Netflix faces legal battle, forges ahead with 'Tiger King 2'
Joseph "Joe Exotic" Maldonado-Passage poses with one of his tigers, Jan. 20, 2020. (AFP File Photo via Netflix US)


Hoping to follow up on its early-pandemic TV hit, Netflix is forging ahead with "Tiger King 2," already the subject of a legal battle with Joe Exotic in prison.

The sequel series catches up via phone with an aggrieved Exotic, the mullet-wearing zookeeper and big-cat aficionado who was jailed for ordering a hit on animal sanctuary owner Carole Baskin.

"There's an innocent man in prison," says Exotic in the trailer. "Everybody from the zoo is out there making money and I'm paying the price for every one of them people."

While Exotic's 22-year sentence was struck down in July, he remains convicted of a murder-for-hire plot and federal wildlife law violations, and is awaiting re-sentencing.

But "Tiger King 2" also focuses on arguably the original's most controversial sub-plot – the disappearance of Baskin's first husband, Don Lewis.

The first series – watched by 64 million households in its first four weeks after its March 2020 release – prominently featured Exotic's wild and unsubstantiated claims that Baskin fed her husband to her sanctuary's tigers.

Baskin denies any involvement in her husband's disappearance, and refused requests to participate in the sequel, telling producers to "lose my number" and even suing Netflix.

Calling the first series "harsh and unfair" and slamming its implication that she was involved in her husband's presumed death as "pernicious," the lawsuit contends Baskin only signed up to appear in the original.

"(T)he Defendants are in breach of the terms of the Appearance Releases," which Baskin signed, it says.

But a Florida court has denied Baskin's request for a temporary restraining order, and Netflix has reportedly shot back with legal filings supporting its right to use footage of Baskin in the sequel.

Netflix did not respond to a request for comment on the lawsuit, but released interview footage from "Tiger King 2" discussing Lewis' alleged links to "really bad men."

"Carole told me that he hung around with a lot of unscrupulous types of people.
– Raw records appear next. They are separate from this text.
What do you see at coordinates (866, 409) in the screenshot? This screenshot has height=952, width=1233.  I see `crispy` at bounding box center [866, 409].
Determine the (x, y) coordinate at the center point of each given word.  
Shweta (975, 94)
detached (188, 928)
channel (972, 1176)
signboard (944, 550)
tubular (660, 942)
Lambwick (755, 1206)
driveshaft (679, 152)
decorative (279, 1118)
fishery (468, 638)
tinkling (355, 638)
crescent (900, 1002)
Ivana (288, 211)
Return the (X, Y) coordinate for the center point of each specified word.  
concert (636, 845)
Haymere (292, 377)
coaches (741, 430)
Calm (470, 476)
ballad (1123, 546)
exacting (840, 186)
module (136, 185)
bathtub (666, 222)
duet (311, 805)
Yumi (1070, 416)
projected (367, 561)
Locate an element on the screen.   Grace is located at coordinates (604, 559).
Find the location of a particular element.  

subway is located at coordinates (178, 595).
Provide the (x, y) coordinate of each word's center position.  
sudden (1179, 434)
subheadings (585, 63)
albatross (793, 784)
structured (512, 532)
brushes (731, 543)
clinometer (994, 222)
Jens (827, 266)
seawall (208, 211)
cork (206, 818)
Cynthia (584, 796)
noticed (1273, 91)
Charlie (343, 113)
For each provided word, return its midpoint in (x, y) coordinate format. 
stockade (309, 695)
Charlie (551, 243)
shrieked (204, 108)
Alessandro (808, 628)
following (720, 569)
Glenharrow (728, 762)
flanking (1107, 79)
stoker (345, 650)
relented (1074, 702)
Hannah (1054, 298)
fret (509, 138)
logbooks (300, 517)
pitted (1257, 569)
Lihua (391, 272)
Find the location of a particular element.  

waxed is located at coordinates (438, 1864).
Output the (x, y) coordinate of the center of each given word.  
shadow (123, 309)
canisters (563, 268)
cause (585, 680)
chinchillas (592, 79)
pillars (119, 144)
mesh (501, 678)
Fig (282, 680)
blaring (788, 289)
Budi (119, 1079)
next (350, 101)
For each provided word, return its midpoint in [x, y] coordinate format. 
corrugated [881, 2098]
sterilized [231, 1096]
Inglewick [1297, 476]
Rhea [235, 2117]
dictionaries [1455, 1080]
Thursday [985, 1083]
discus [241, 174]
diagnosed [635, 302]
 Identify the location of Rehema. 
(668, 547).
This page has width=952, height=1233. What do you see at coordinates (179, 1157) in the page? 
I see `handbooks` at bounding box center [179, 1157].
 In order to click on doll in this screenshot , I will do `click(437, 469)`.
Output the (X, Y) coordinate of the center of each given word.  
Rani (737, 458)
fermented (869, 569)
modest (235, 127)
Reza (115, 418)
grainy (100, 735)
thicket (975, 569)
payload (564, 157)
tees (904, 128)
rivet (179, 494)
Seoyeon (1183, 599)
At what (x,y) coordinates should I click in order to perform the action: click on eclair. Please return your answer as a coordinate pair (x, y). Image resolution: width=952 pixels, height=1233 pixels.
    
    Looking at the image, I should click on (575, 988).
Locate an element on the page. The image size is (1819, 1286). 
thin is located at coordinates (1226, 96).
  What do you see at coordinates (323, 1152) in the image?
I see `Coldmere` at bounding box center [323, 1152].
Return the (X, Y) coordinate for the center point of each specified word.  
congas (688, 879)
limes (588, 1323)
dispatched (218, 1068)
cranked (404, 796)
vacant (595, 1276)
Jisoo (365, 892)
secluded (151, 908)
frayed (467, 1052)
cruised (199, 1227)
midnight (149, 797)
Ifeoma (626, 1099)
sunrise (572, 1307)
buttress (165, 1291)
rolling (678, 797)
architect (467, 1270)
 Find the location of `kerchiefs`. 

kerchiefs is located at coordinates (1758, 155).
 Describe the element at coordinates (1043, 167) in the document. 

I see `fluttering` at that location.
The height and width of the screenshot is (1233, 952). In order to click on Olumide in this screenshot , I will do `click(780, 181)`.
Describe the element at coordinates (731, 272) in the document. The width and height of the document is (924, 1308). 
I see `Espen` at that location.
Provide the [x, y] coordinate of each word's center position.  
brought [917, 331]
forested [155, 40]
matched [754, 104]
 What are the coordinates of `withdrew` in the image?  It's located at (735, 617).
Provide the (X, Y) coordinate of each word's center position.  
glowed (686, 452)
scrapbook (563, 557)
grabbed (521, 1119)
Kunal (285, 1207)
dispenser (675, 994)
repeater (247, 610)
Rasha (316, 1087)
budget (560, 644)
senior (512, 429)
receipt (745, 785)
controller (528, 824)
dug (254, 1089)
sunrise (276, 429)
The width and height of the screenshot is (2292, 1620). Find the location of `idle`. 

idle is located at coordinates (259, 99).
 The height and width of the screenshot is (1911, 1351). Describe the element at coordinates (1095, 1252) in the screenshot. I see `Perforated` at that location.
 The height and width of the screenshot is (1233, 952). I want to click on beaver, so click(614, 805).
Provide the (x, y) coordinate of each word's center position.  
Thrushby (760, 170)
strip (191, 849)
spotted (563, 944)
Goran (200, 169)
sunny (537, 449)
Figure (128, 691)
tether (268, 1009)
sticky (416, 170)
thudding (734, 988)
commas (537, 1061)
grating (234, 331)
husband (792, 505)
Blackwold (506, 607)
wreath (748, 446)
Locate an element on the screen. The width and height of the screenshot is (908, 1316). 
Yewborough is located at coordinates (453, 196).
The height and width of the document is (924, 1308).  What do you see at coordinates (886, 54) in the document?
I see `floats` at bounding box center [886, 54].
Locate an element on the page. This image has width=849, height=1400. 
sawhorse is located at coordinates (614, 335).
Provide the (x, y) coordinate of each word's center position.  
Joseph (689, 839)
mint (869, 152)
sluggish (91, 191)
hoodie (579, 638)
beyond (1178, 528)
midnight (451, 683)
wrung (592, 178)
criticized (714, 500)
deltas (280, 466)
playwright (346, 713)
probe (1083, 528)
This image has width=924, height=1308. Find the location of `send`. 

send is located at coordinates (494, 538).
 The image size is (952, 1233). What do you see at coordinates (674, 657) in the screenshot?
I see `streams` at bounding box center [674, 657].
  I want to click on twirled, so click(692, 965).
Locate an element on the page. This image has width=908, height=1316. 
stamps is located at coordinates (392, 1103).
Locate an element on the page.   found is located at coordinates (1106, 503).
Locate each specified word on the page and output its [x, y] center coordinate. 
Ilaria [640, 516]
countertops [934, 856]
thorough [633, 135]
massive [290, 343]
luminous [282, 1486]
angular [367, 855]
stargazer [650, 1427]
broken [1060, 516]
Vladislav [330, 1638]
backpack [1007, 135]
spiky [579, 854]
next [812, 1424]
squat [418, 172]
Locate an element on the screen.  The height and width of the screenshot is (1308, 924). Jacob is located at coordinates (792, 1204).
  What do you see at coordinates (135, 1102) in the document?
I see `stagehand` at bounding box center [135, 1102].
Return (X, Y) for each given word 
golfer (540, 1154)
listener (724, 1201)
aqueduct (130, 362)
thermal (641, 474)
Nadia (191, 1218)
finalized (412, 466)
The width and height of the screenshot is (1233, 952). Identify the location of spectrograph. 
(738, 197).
Maybe he stuck somebody for some money, and they caught up with him," says her ex-boyfriend Alan Schreier.

"He did horrible stuff to Carole. But by the end, he made a mess," he adds.

Also set for a return are Jeffrey and Lauren Lowe, a pair portrayed as swingers who took over Exotic's zoo after his arrest.

They were ordered to turn the petting zoo over to Baskin last year, and later had dozens of lions and tigers seized by U.S. wildlife officials over mistreatment concerns.

Still, a trailer finds Jeffrey Lowe boasting: "Tiger King changed our lives overnight. We have more money than God right now."

Netflix has not made preview episodes available, meaning its promise of "more madness and mayhem" will need to wait until Wednesday.